DUSHANBE, September 21, Asia-Plus — Seventeen musicians from Central Asia will share their mastery of traditions at once ancient and contemporary in an 11-city North American tour beginning on October 12, press release issued by the Aga Khan Development Network (AKDN) said.
The tour, “Spiritual Sounds of Central Asia: Nomads, Mystics, and Troubadours,” will provide North American audiences with a rare opportunity to hear music from Azerbaijan, Kazakhstan, Kyrgyzstan, Tajikistan, and Qaraqalpakstan (an autonomous region in Uzbekistan). Concerts will feature a panoramic range of vocal and instrumental music that showcases some of Central Asia’s finest performers.
The artists will include the legendary Azerbaijani vocalist Alim Qasimov, whom the French newspaper Le Monde hailed as “one of the most beautiful voices of our era,” and his daughter Fargana; Bardic Divas, four women from Kazakhstan and Qaraqalpakstan who demonstrate the power and beauty of the female voice; and the Badakhshan Ensemble from Tajikistan, which performs trance-inducing mystical songs from the majestic Pamir Mountains of Tajikistan and Afghanistan.
The concerts will include introductory documentary films about the featured musicians; supertitles with translations of song lyrics; and live, large-screen video close-ups. In addition, the tour will include children’s programs, university lectures and residencies, pre-concert discussions and museum presentations.
The 2007 tour is a groundbreaking collaboration between two major institutions: the Aga Khan Music Initiative in Central Asia (AKMICA), and the New York-based World Music Institute (WMI). AKMICA, a program of the Geneva-based Aga Khan Trust for Culture (AKTC), aims to preserve and nurture the indigenous musical traditions of Central Asia, and to ensure the transmission of the region’s musical heritage to new generations of artists and audiences. WMI, a renowned performing arts presenter, is dedicated to presenting the finest traditional music and dance from around the world.
In the southeast of Tajikistan, local traditions of devotional song, mystical music, and dance have flourished among mountain-dwelling Pamiri peoples.
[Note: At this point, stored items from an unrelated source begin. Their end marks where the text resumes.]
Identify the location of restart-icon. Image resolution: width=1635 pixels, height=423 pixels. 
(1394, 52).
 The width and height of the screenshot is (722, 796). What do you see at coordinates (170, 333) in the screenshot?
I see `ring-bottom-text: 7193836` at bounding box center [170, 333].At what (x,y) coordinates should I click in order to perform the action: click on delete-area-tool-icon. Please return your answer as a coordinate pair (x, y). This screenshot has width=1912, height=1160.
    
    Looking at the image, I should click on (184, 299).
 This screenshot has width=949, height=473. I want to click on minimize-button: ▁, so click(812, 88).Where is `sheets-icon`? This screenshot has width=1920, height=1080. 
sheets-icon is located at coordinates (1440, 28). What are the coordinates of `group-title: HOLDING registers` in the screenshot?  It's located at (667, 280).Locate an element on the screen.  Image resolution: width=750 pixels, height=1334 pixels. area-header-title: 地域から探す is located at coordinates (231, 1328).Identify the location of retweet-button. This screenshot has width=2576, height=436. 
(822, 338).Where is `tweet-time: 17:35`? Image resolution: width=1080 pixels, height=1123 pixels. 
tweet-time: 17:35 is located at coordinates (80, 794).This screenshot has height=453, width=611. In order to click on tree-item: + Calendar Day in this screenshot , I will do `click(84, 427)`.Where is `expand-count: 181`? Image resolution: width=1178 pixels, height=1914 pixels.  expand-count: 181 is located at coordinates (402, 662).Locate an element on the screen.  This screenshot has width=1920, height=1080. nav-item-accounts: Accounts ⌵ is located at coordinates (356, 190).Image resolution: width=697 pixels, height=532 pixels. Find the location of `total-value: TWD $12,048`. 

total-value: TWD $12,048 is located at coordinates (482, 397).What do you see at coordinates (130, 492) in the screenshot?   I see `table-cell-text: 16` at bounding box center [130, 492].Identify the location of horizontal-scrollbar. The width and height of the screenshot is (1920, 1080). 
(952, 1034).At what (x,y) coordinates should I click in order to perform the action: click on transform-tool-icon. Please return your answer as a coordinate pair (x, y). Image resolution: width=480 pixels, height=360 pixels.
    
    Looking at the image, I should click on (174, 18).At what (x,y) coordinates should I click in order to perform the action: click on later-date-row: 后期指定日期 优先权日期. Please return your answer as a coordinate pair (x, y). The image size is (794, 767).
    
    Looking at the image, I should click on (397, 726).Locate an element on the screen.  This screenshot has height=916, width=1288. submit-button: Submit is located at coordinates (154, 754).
Together with Badakhshan’s rugged geography, these practices have nourished the preservation of many aspects of traditional culture. The members of the Badakhshan Ensemble live in and around Khorog, where they earn their livelihood as professional musicians. Their repertory includes maddah – devotional songs that can embody the spiritual power known as baraka, laments with spare instrumental accompaniment called falak, and traditional popular songs, called khalqi.
AKMICA was founded in 2000 by His Highness the Aga Khan. Notable AKMICA projects range from a collaboration with celebrated cellist Yo-Yo Ma”s Silk Road Project to an ongoing partnership with the Smithsonian Institution for the production of “Music of Central Asia,” a 10-volume CD-DVD series released on the Smithsonian Folkways label. Three new CD+DVD collections, to be issued in October, will feature touring artists Alim and Fargana Qasimov, the Bardic Divas, and the Badakhshan Ensemble.
WMI is regarded as the US’s premier presenter of traditional music and dance from around the world. Since its founding in 1985, WMI has built the most comprehensive concerts series of world music and dance in the United States. In addition to presenting more than 60 concerts in New York each season, WMI organizes tours throughout North America. Tour highlights include Pakistan’s qawwali master Nusrat Fateh Ali Khan, Masters of Persian Music, and Gypsy Caravan.